#### GIVEN INSTRUCTION:
Copy out the lines below word for word, leaving out the pictures.

#### SOURCE DATA:
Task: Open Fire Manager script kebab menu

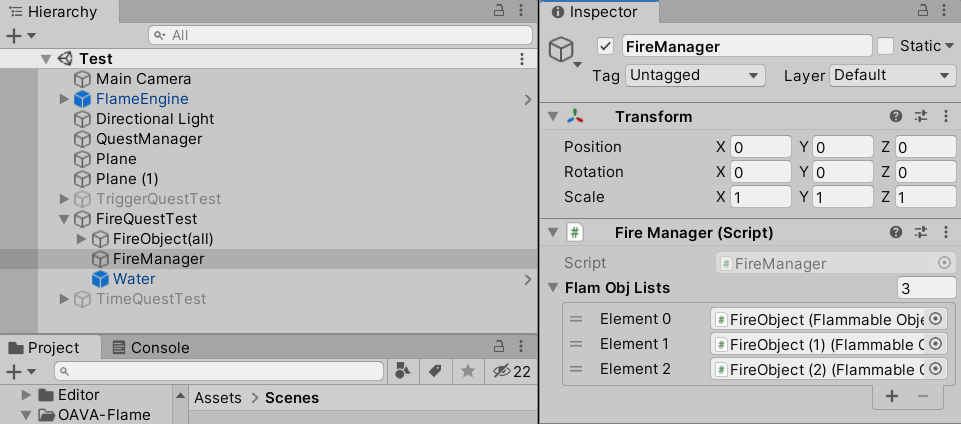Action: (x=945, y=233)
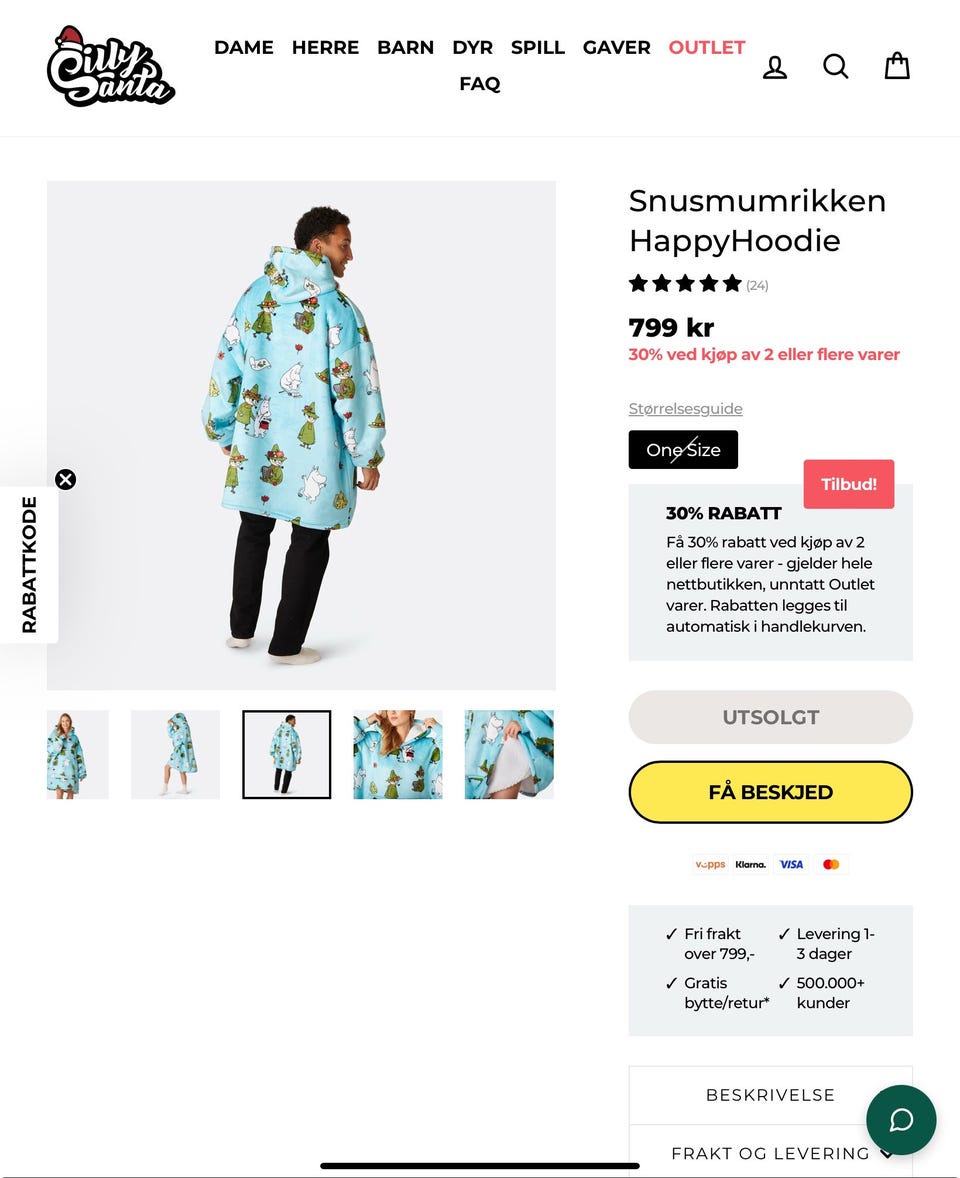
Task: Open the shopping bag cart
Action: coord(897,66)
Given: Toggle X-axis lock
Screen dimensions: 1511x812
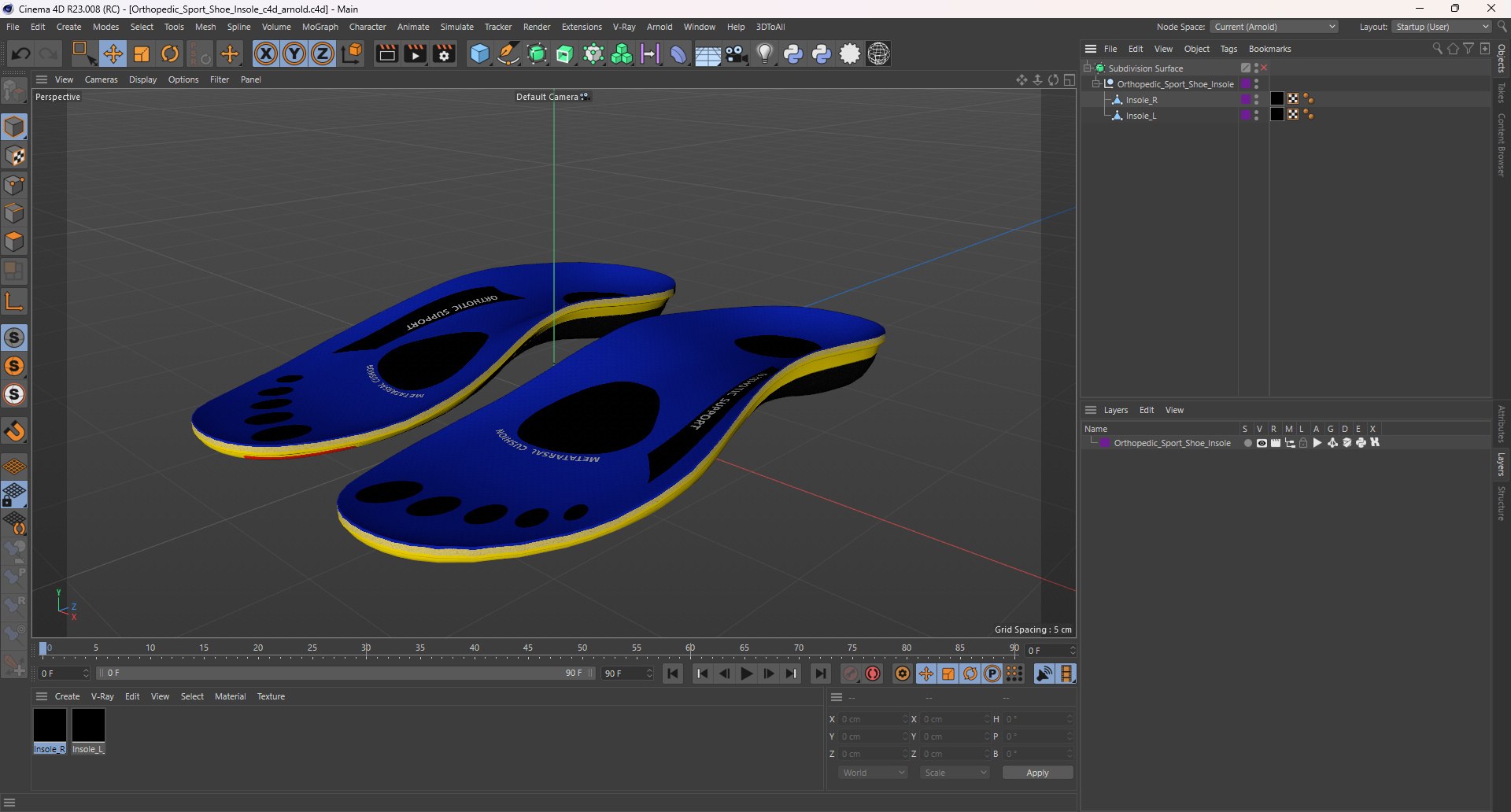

#### ANSWER FOR THIS EXERCISE:
Task: Open Fire Manager script kebab menu

Action: (x=945, y=233)
Task: Open the shopping bag cart
Action: coord(897,66)
Given: Toggle X-axis lock
Screen dimensions: 1511x812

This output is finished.